TASK INSTRUCTIONS:
Quote exactly the lines from the one with "The height and" to the end of the data, both included; omit the pictures.

(Records from a collection)
*****

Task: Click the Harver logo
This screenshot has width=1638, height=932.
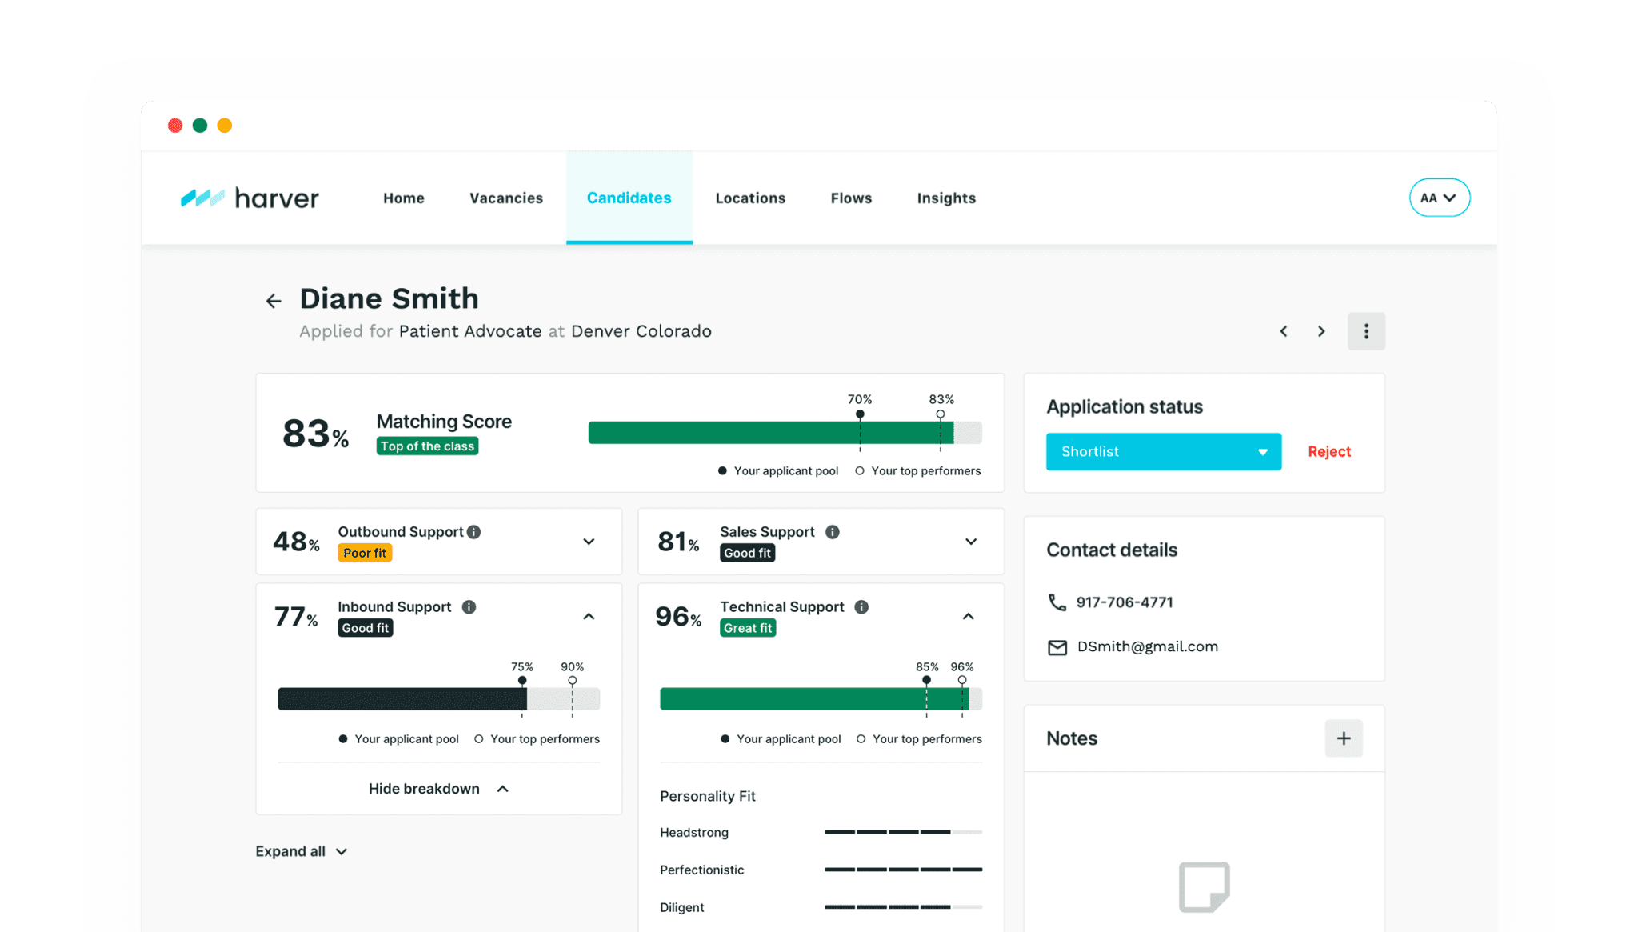Action: pos(250,198)
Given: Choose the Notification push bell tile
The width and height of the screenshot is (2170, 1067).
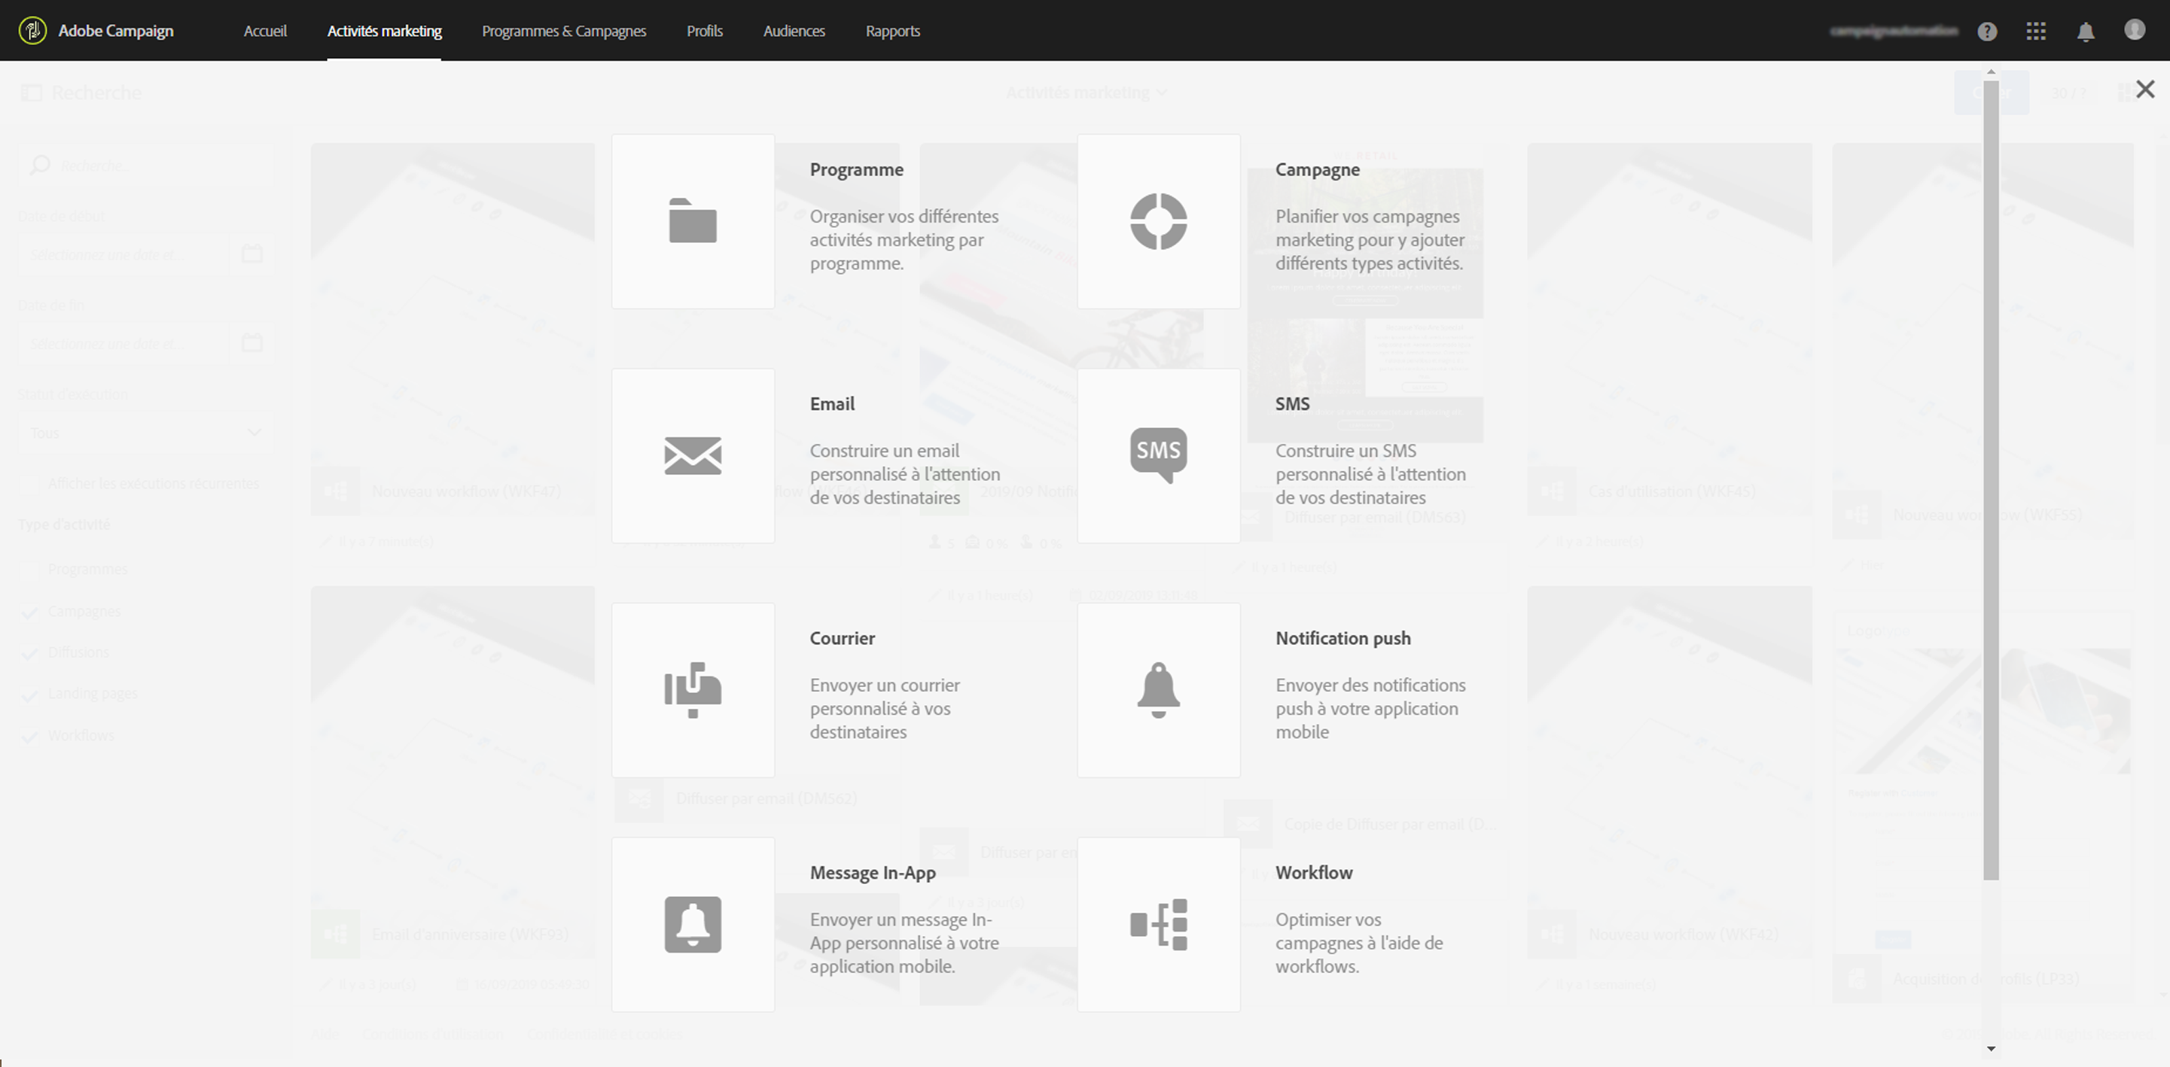Looking at the screenshot, I should click(1158, 690).
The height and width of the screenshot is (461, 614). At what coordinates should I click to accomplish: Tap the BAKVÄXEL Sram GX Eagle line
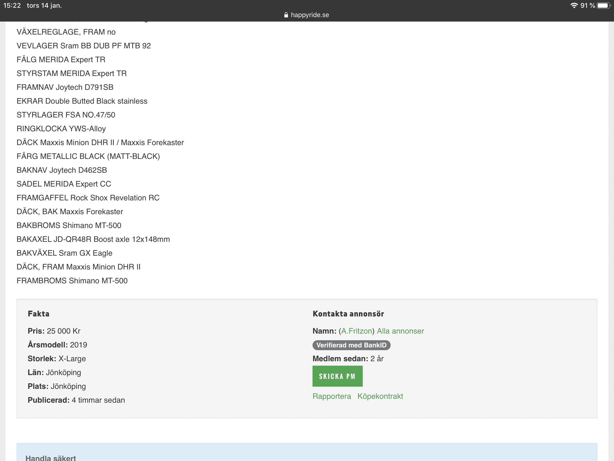click(x=64, y=253)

*****

RESULT:
The height and width of the screenshot is (461, 614). At what coordinates should I click to accomplish: Tap the BAKVÄXEL Sram GX Eagle line
click(x=64, y=253)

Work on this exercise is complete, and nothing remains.